**Задание:** Преобразуйте эти строки в таблицу Markdown с двумя столбцами: «№» для порядкового номера и «Строка» для самой строки. Пустые строки пропустите, картинки в ответ не включайте.

(Строки из набора данных для наведения указателя)

<<<<

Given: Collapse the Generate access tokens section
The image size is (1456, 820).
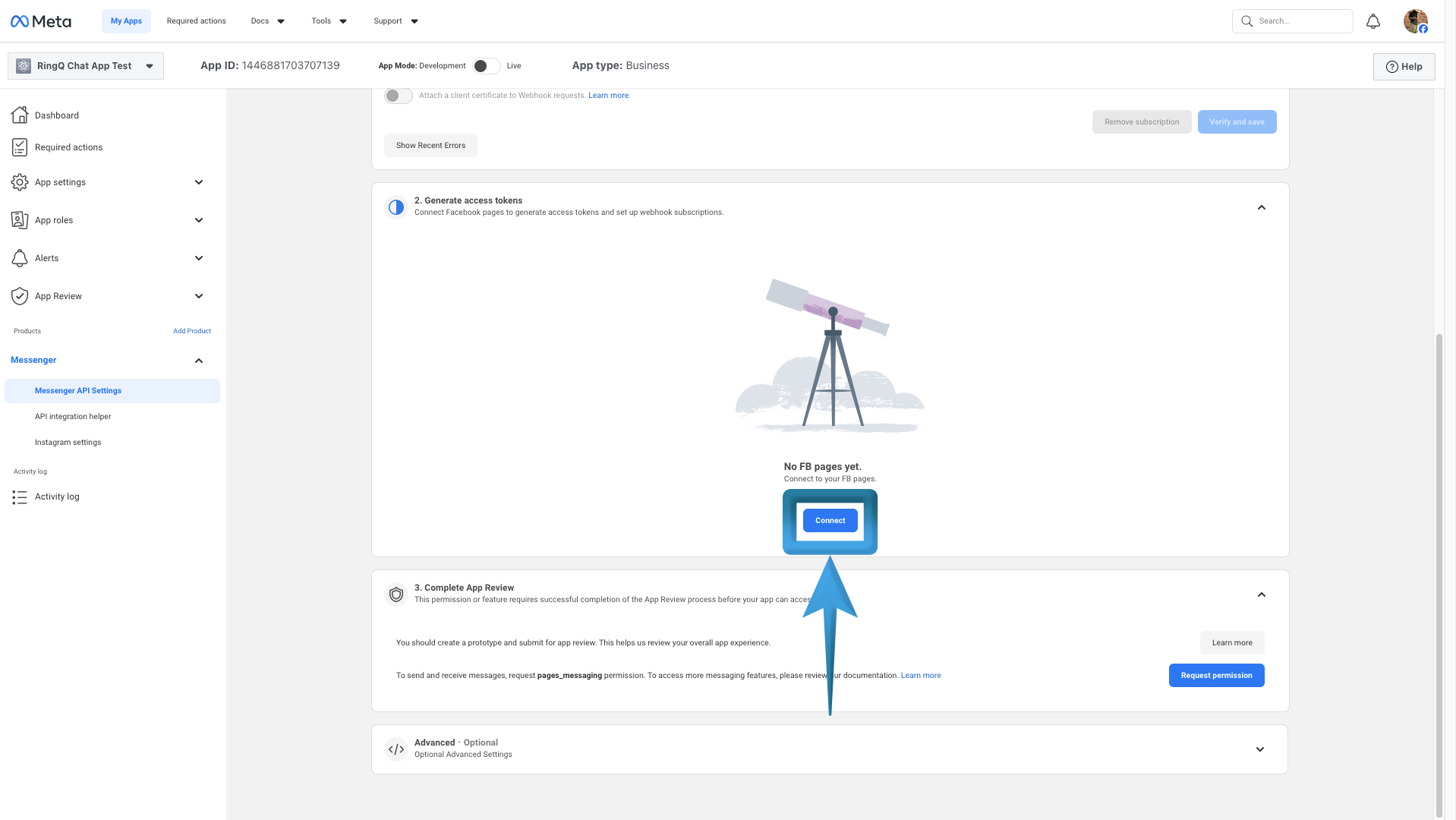Looking at the screenshot, I should (x=1261, y=207).
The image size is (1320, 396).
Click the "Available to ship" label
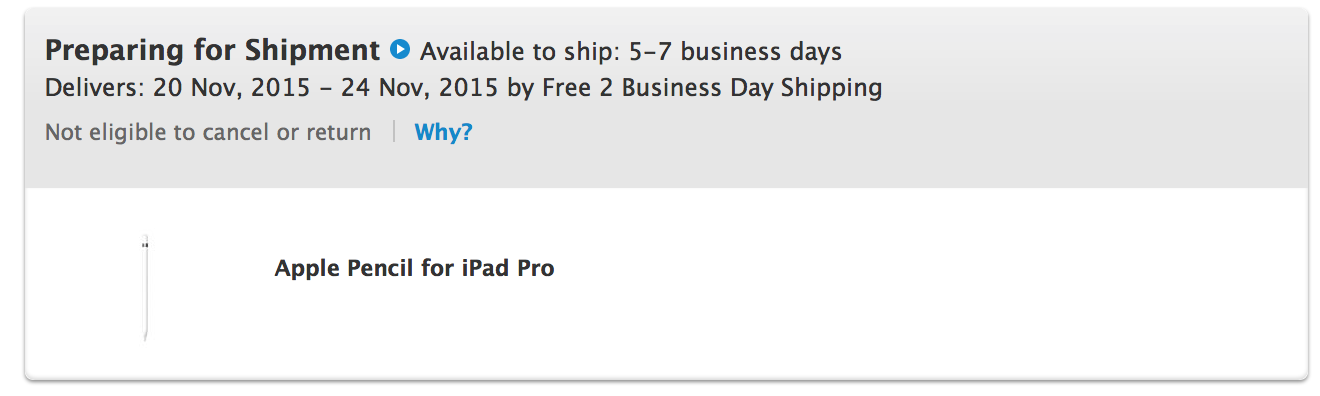pos(519,51)
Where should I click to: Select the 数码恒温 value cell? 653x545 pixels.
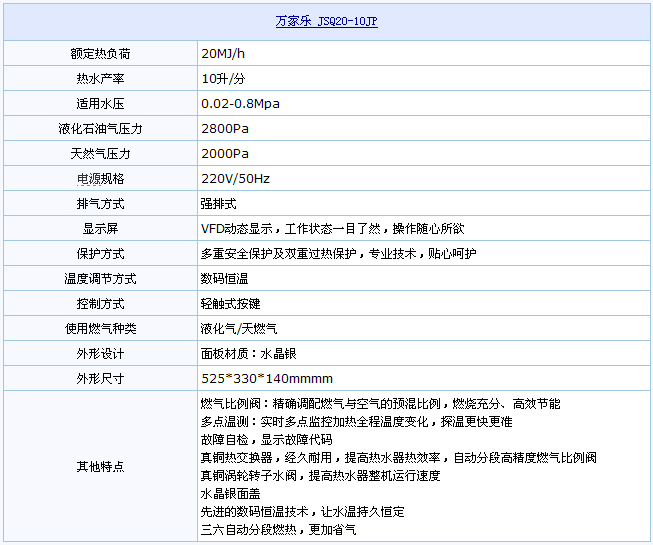pos(224,278)
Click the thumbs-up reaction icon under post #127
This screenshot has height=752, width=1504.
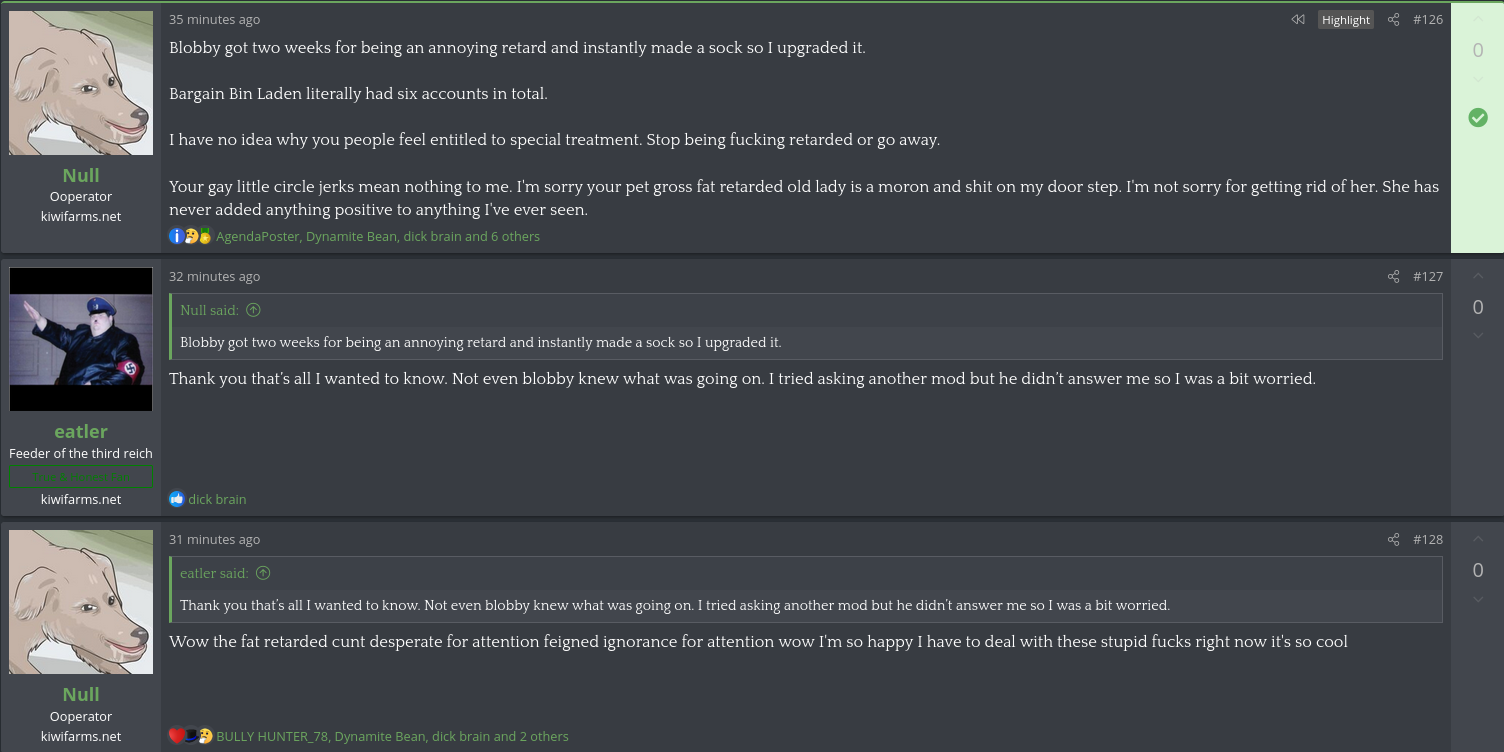(x=177, y=499)
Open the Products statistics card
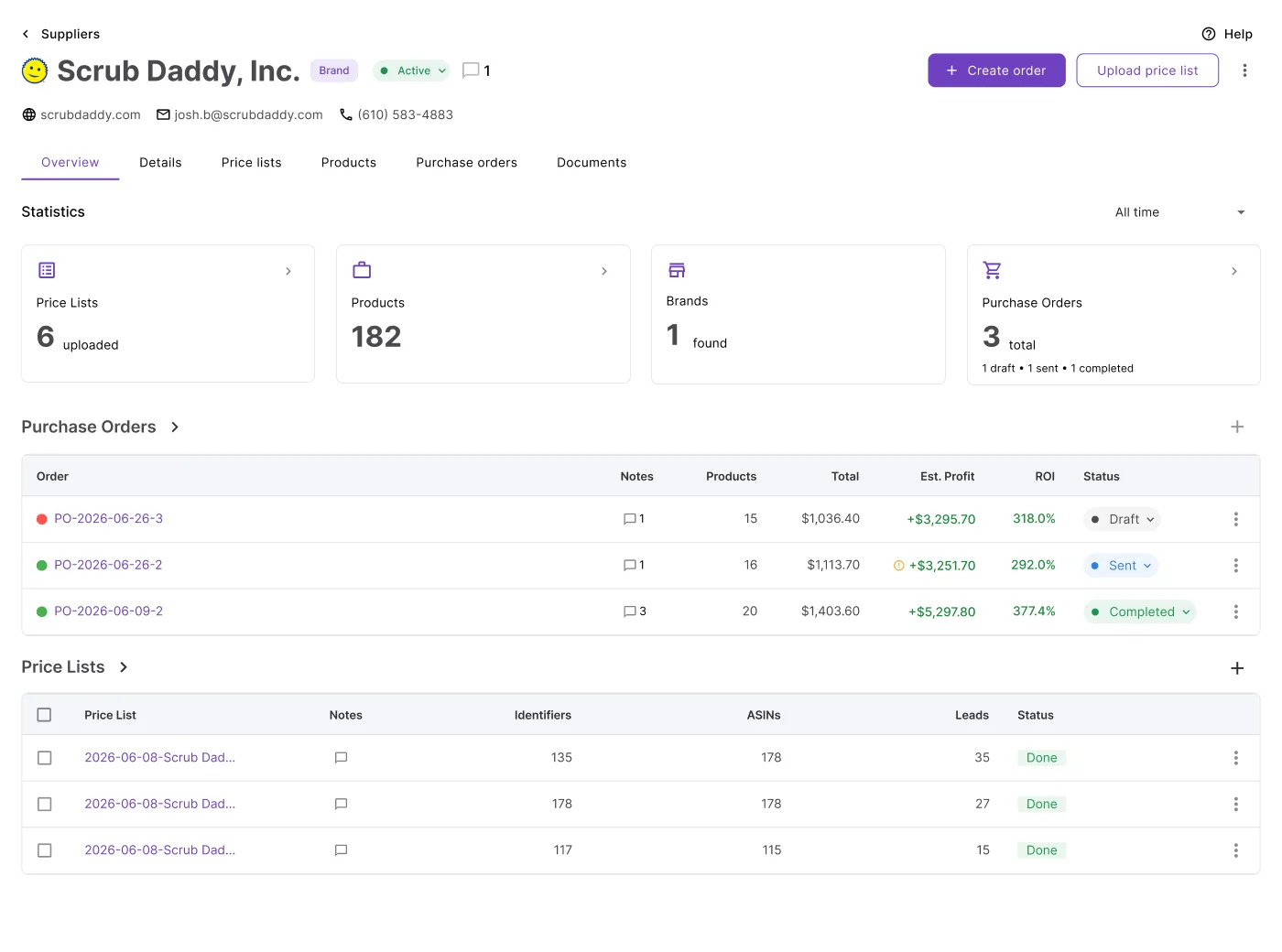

>>>>

**Ответ:**
| № | Строка |
|---|---|
| 1 | Given: Collapse the Generate access tokens section |
| 2 | The image size is (1456, 820). |
| 3 | Looking at the screenshot, I should (x=1261, y=207). |
| 4 | The image size is (1320, 396). |
| 5 | Click the "Available to ship" label |
| 6 | pos(519,51) |
| 7 | Where should I click to: Select the 数码恒温 value cell? 653x545 pixels. |
| 8 | pos(224,278) |
| 9 | Click the thumbs-up reaction icon under post #127 |
| 10 | This screenshot has height=752, width=1504. |
| 11 | (x=177, y=499) |
| 12 | Open the Products statistics card |